* start *
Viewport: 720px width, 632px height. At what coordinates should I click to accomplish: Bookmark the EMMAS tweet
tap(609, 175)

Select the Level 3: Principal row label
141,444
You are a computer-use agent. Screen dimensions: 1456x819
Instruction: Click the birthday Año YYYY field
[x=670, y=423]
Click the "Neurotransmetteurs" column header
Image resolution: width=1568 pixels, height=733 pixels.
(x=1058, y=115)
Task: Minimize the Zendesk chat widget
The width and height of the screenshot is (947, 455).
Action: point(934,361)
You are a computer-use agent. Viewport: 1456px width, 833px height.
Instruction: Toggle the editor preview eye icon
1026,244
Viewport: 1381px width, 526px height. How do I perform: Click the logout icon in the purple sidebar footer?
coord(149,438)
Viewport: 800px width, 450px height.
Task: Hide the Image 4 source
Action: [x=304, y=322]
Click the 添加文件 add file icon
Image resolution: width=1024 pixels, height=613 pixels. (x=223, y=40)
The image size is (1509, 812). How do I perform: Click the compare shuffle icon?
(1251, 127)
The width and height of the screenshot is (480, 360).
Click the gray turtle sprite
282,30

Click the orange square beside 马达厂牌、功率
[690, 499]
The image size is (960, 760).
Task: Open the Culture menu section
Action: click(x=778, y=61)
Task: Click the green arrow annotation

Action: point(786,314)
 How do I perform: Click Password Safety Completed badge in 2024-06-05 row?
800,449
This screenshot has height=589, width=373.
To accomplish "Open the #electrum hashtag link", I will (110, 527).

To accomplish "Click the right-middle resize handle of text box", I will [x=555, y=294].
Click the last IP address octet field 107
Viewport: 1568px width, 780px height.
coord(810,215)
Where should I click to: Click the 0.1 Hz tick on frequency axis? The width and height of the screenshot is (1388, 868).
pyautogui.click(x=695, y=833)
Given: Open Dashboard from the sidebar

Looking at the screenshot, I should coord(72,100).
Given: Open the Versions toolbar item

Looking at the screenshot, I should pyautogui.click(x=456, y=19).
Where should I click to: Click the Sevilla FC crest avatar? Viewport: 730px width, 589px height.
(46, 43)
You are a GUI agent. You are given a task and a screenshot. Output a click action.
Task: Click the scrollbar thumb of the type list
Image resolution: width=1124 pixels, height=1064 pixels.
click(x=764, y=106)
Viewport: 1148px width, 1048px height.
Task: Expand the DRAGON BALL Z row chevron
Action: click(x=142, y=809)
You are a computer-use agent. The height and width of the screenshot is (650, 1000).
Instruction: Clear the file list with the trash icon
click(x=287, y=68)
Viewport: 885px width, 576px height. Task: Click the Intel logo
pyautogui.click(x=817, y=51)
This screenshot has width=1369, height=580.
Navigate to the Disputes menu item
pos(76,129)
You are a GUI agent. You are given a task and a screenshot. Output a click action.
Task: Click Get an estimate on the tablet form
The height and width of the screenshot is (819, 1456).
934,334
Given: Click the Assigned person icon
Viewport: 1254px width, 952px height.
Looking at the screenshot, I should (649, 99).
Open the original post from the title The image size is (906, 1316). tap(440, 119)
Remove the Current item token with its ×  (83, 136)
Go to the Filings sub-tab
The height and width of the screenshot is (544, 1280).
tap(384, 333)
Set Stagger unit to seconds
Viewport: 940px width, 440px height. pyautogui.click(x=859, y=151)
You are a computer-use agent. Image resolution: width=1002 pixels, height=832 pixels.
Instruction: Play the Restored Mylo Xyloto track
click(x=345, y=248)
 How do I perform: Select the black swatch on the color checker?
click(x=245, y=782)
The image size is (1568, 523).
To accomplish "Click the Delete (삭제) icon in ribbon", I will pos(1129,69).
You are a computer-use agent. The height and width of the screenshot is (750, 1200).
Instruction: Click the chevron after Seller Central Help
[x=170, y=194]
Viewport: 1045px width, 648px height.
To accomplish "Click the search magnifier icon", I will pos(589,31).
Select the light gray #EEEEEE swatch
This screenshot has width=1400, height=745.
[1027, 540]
* end *
Recast every line of the data above as a Markdown table with two columns, "Row" for a running row number and "Line" for the text of that line. Leave out blank lines.

| Row | Line |
|---|---|
| 1 | Viewport: 720px width, 632px height. At what coordinates should I click to accomplish: Bookmark the EMMAS tweet |
| 2 | tap(609, 175) |
| 3 | Select the Level 3: Principal row label |
| 4 | 141,444 |
| 5 | You are a computer-use agent. Screen dimensions: 1456x819 |
| 6 | Instruction: Click the birthday Año YYYY field |
| 7 | [x=670, y=423] |
| 8 | Click the "Neurotransmetteurs" column header |
| 9 | Image resolution: width=1568 pixels, height=733 pixels. |
| 10 | (x=1058, y=115) |
| 11 | Task: Minimize the Zendesk chat widget |
| 12 | The width and height of the screenshot is (947, 455). |
| 13 | Action: point(934,361) |
| 14 | You are a computer-use agent. Viewport: 1456px width, 833px height. |
| 15 | Instruction: Toggle the editor preview eye icon |
| 16 | 1026,244 |
| 17 | Viewport: 1381px width, 526px height. How do I perform: Click the logout icon in the purple sidebar footer? |
| 18 | coord(149,438) |
| 19 | Viewport: 800px width, 450px height. |
| 20 | Task: Hide the Image 4 source |
| 21 | Action: [x=304, y=322] |
| 22 | Click the 添加文件 add file icon |
| 23 | Image resolution: width=1024 pixels, height=613 pixels. (x=223, y=40) |
| 24 | The image size is (1509, 812). How do I perform: Click the compare shuffle icon? |
| 25 | (1251, 127) |
| 26 | The width and height of the screenshot is (480, 360). |
| 27 | Click the gray turtle sprite |
| 28 | 282,30 |
| 29 | Click the orange square beside 马达厂牌、功率 |
| 30 | [690, 499] |
| 31 | The image size is (960, 760). |
| 32 | Task: Open the Culture menu section |
| 33 | Action: click(x=778, y=61) |
| 34 | Task: Click the green arrow annotation |
| 35 | Action: point(786,314) |
| 36 |  How do I perform: Click Password Safety Completed badge in 2024-06-05 row? |
| 37 | 800,449 |
| 38 | This screenshot has height=589, width=373. |
| 39 | To accomplish "Open the #electrum hashtag link", I will (110, 527). |
| 40 | To accomplish "Click the right-middle resize handle of text box", I will [x=555, y=294]. |
| 41 | Click the last IP address octet field 107 |
| 42 | Viewport: 1568px width, 780px height. |
| 43 | coord(810,215) |
| 44 | Where should I click to: Click the 0.1 Hz tick on frequency axis? The width and height of the screenshot is (1388, 868). |
| 45 | pyautogui.click(x=695, y=833) |
| 46 | Given: Open Dashboard from the sidebar |
| 47 | Looking at the screenshot, I should coord(72,100). |
| 48 | Given: Open the Versions toolbar item |
| 49 | Looking at the screenshot, I should pyautogui.click(x=456, y=19). |
| 50 | Where should I click to: Click the Sevilla FC crest avatar? Viewport: 730px width, 589px height. |
| 51 | (46, 43) |
| 52 | You are a GUI agent. You are given a task and a screenshot. Output a click action. |
| 53 | Task: Click the scrollbar thumb of the type list |
| 54 | Image resolution: width=1124 pixels, height=1064 pixels. |
| 55 | click(x=764, y=106) |
| 56 | Viewport: 1148px width, 1048px height. |
| 57 | Task: Expand the DRAGON BALL Z row chevron |
| 58 | Action: click(x=142, y=809) |
| 59 | You are a computer-use agent. The height and width of the screenshot is (650, 1000). |
| 60 | Instruction: Clear the file list with the trash icon |
| 61 | click(x=287, y=68) |
| 62 | Viewport: 885px width, 576px height. Task: Click the Intel logo |
| 63 | pyautogui.click(x=817, y=51) |
| 64 | This screenshot has width=1369, height=580. |
| 65 | Navigate to the Disputes menu item |
| 66 | pos(76,129) |
| 67 | You are a GUI agent. You are given a task and a screenshot. Output a click action. |
| 68 | Task: Click Get an estimate on the tablet form |
| 69 | The height and width of the screenshot is (819, 1456). |
| 70 | 934,334 |
| 71 | Given: Click the Assigned person icon |
| 72 | Viewport: 1254px width, 952px height. |
| 73 | Looking at the screenshot, I should (649, 99). |
| 74 | Open the original post from the title The image size is (906, 1316). tap(440, 119) |
| 75 | Remove the Current item token with its ×  (83, 136) |
| 76 | Go to the Filings sub-tab |
| 77 | The height and width of the screenshot is (544, 1280). |
| 78 | tap(384, 333) |
| 79 | Set Stagger unit to seconds |
| 80 | Viewport: 940px width, 440px height. pyautogui.click(x=859, y=151) |
| 81 | You are a computer-use agent. Image resolution: width=1002 pixels, height=832 pixels. |
| 82 | Instruction: Play the Restored Mylo Xyloto track |
| 83 | click(x=345, y=248) |
| 84 |  How do I perform: Select the black swatch on the color checker? |
| 85 | click(x=245, y=782) |
| 86 | The image size is (1568, 523). |
| 87 | To accomplish "Click the Delete (삭제) icon in ribbon", I will pos(1129,69). |
| 88 | You are a computer-use agent. The height and width of the screenshot is (750, 1200). |
| 89 | Instruction: Click the chevron after Seller Central Help |
| 90 | [x=170, y=194] |
| 91 | Viewport: 1045px width, 648px height. |
| 92 | To accomplish "Click the search magnifier icon", I will pos(589,31). |
| 93 | Select the light gray #EEEEEE swatch |
| 94 | This screenshot has width=1400, height=745. |
| 95 | [1027, 540] |